Exercise: All that is wanted is the exact lines from the one with "Task: Sort by" through the last line of the entries, with both ends kept and every picture left out.

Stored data
□ □ □
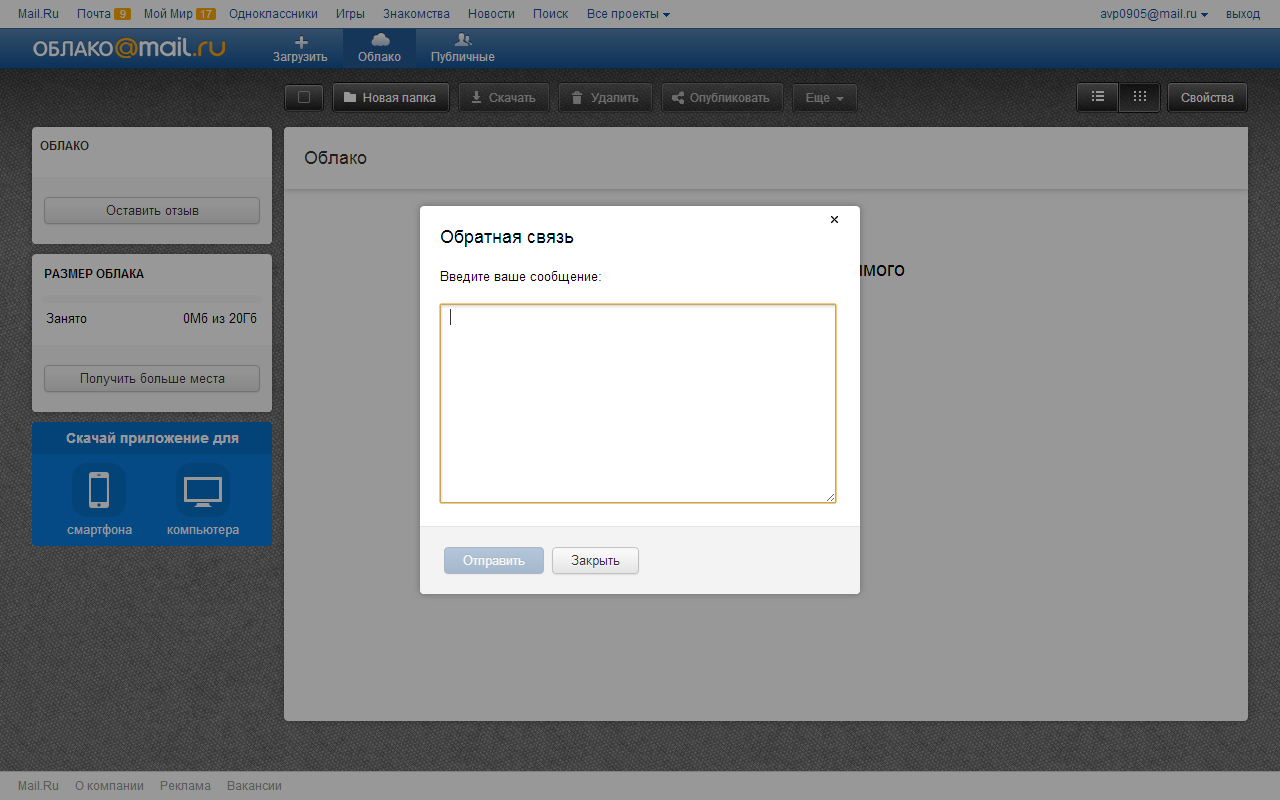This screenshot has width=1280, height=800.
Task: Switch to grid view icon
Action: click(x=1139, y=97)
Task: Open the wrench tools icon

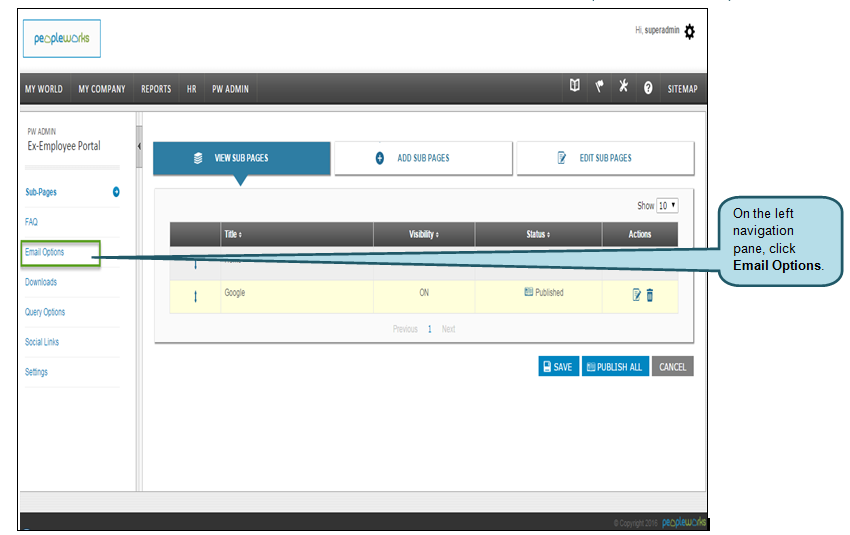Action: coord(624,87)
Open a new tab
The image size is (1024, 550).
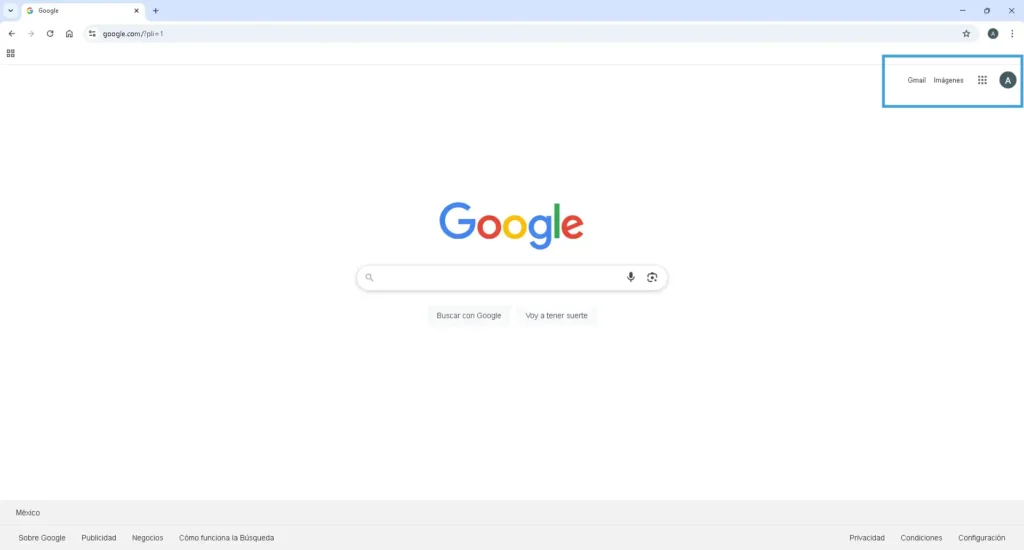coord(155,10)
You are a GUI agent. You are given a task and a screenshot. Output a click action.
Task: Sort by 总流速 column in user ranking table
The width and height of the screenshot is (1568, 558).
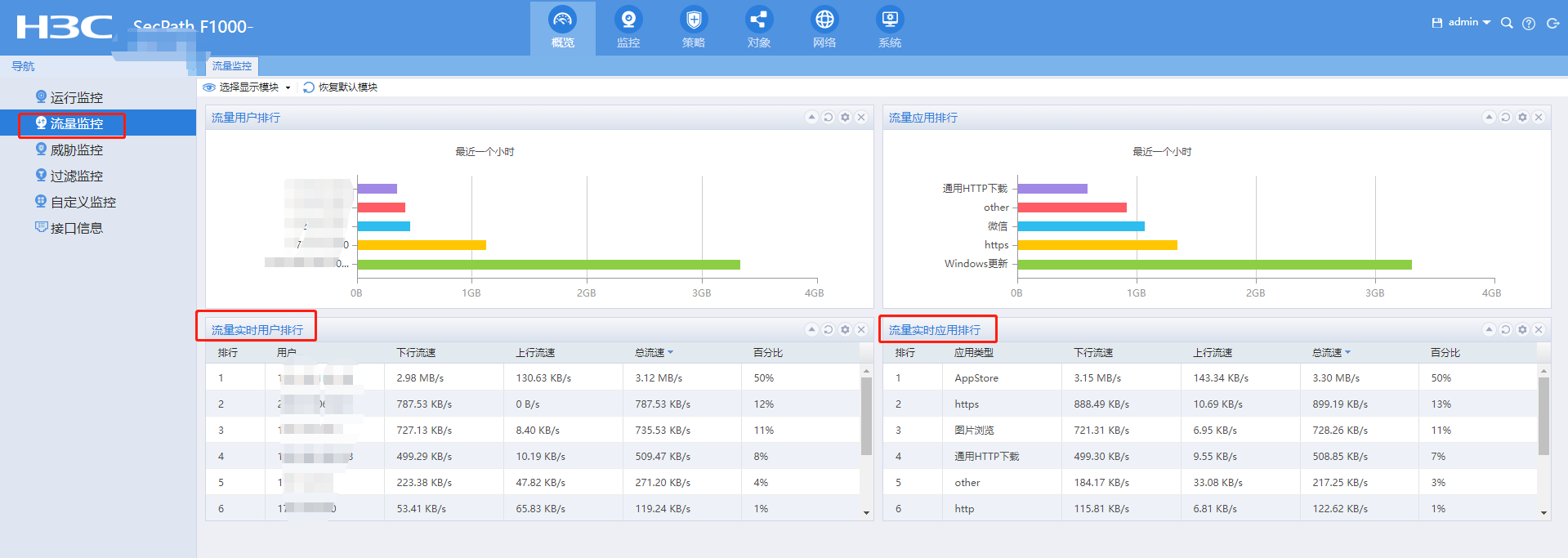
□ □ □
Exercise result:
Task: Sort by 总流速 column in user ranking table
The width and height of the screenshot is (1568, 558).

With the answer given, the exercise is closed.